Não se aplica a regra excepcional de cobrança de emolumentos prevista no § 1º do artigo 237-A da Lei nº 6.015/73 aos seguintes atos, segundo a sua natureza:

  • instituição de condomínio (ato de condômino e não de incorporador);
  • promessa de compra e venda e compra e venda das unidades autônomas (a regra é considerar os vários registros de um único negócio jurídico um único ato, e não vários registros de vários negócios jurídicos, como é o caso de vários contratos de compra e venda de várias unidades, mesmo que seja o mesmo adquirente)

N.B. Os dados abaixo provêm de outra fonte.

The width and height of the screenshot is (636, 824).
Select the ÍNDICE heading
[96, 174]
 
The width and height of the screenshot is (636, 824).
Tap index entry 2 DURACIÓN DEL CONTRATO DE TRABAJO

* Nota elaborada pelo Dr. Luiz Gustavo registrador de imóveis do 1º Ofício de Imóveis de Brasília-DF.

Anexo I

Modelo de Declaração do Empreendedor

EMPRESA TAL, [qualificação], DECLARA, sob as penas da lei e responsabilidade civil e criminal, que o empreendimento a ser desenvolvido no IMÓVEL [descrever], se enquadra no âmbito do Programa Minha Casa Minha Vida, do Governo Federal, nos termos da Medida Provisória nº 459/2001, declarando que todas as unidades imobiliárias que compõem o referido empreendimento têm uso e destinação exclusivamente residencial, e que nenhuma unidade imobiliária deste empreendimento será negociada por preço superior a FAIXA DE PREÇO [limite máximo R$ 130.000,00], bem como que nenhuma unidade imobiliária será alienada a adquirente com renda familiar superior a 10 salários mínimos. Declara, ainda, que tem pleno conhecimento de que o descumprimento da presente declaração implica o não enquadramento do empreendimento no âmbito do Programa Minha Casa Minha Vida, deixando de fazer jus aos descontos de emolumentos previstos no artigo 42 da referida Medida Provisória.

Cidade – UF, data.

EMPRESA TAL

Anexo II

Modelo de Declaração do Beneficiário

FULANO DE TAL, [qualificação], DECLARA, sob as penas da lei e responsabilidade civil e criminal, que é beneficiário do Programa Minha Casa Minha Vida, tendo renda familiar comprovada junto à Caixa Econômica Federal de TANTOS salários mínimos, e que esta é a primeira unidade imobiliária residencial que adquire. Declara, ainda, que tem pleno conhecimento de que o descumprimento da presente declaração implica o não enquadramento da aquisição no âmbito do Programa Minha Casa Minha Vida, deixando de fazer jus aos descontos de emolumentos previstos no artigo 43 da Medida Provisória nº 459/2001.